Ricomincio da Tre (1981, Massimo Troisi)

Data di uscita: 5 marzo 1981 (Italia)

Regista: Massimo Troisi

Sceneggiatura: Massimo Troisi, Anna Pavignano

Con Massimo Troisi, Fiorenza Marchegiani, Lello Arena, Marco Messeri, Cloris Brosca


Descrizione

Napoli si stende come un ventaglio di vicoli e speranze, mentre Gaetano si muove tra i suoi dedali come un Ulisse in blue jeans, la sua valigia piena di dubbi più che di certezze. Il cielo partenopeo pesa sulle sue spalle come un mantello di domande senza risposta.

Le strade di Firenze lo accolgono con la freddezza di una statua del Rinascimento. La sua parlata incespica come un ruscello su pietre antiche, ogni balbettio è poesia involontaria che trasforma l'inadeguatezza in arte pura. Il suo sguardo perplesso scruta la città come un archeologo davanti a un reperto incomprensibile.

L'amicizia con Lello si dipana come un filo d'Arianna nel labirinto dell'esistenza.
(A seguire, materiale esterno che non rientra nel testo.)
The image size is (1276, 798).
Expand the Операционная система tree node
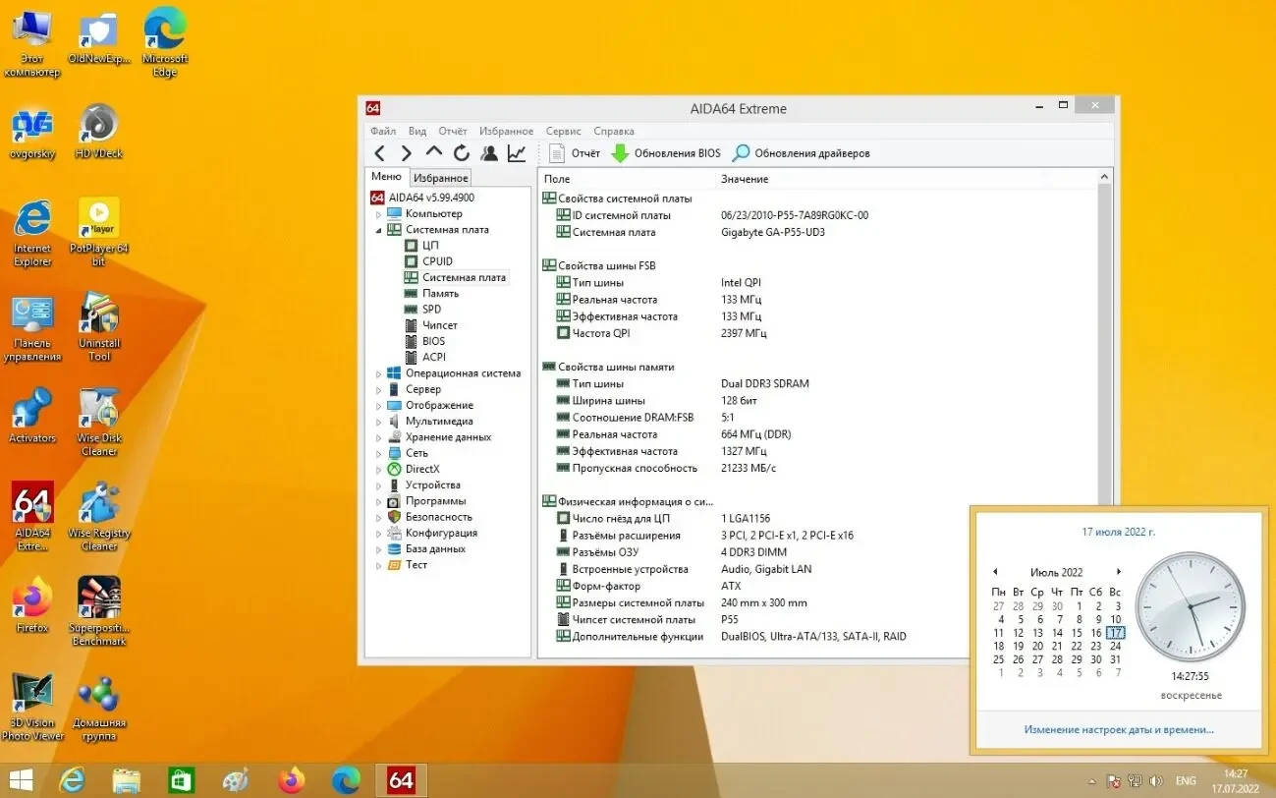coord(379,373)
I loro dialoghi sono fuochi d'artificio di filosofia popolare, ogni battuta un lampo di verità che illumina il buio delle convenzioni. «Ricomincio da tre», sussurra Gaetano, come se i numeri potessero davvero misurare il peso dei ricominciamenti.
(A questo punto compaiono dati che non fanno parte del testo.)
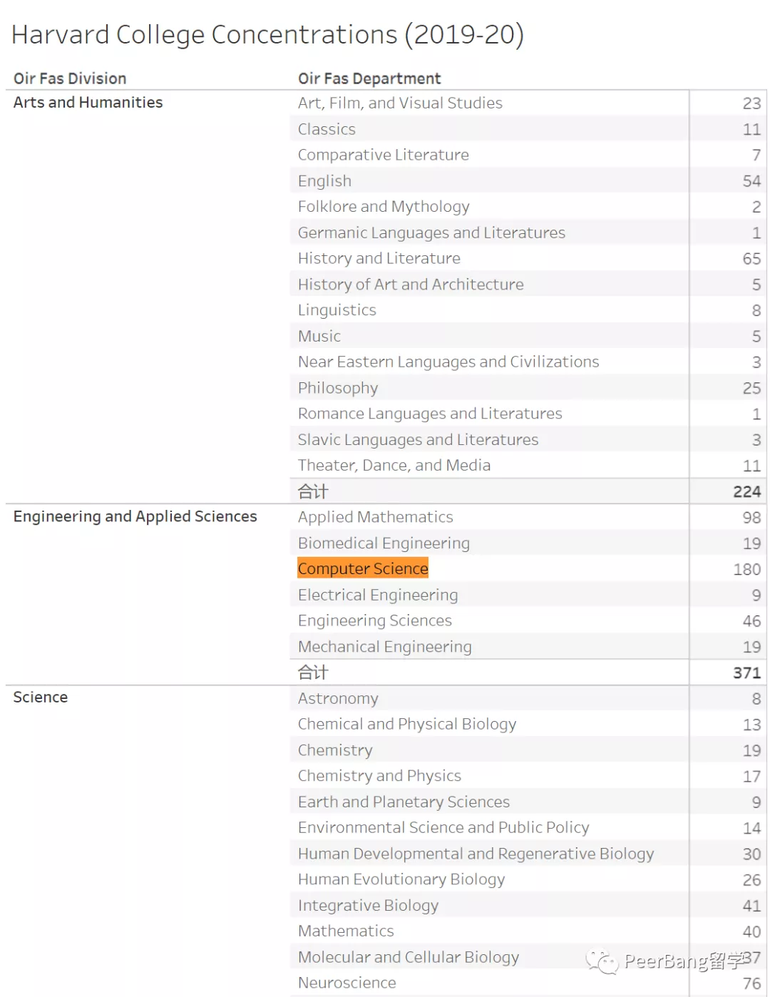This screenshot has height=997, width=770.
Task: Click the Engineering total value 371
Action: click(x=746, y=673)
L'amore arriva con il volto di Fiorenza, imprevedibile come un temporale d'agosto. La loro storia si muove sul filo della spontaneità, ogni gesto un equilibrio precario tra desiderio e paura. La paternità sfiorata aleggia nell'aria come profumo di caffè non bevuto.

Il finale resta sospeso come una domanda nell'aria, mentre Gaetano scopre che ogni risposta genera nuove domande. La sua crescita personale è un mosaico di piccole rivoluzioni quotidiane, ogni tassello un passo verso una maturità non cercata.

Giudizio critico

Ricomincio da Tre rappresenta una rivoluzione gentile nel cinema italiano. Con un budget minimo di 300 milioni di lire, Troisi crea un'opera che incasserà oltre 5 miliardi, ridefinendo la commedia all'italiana. Il suo stile unico, che fonde neorealismo e commedia esistenziale, influenzerà generazioni di registi. La sua capacità di trasformare il disagio generazionale in poesia visiva lo rende un classico senza tempo del cinema italiano.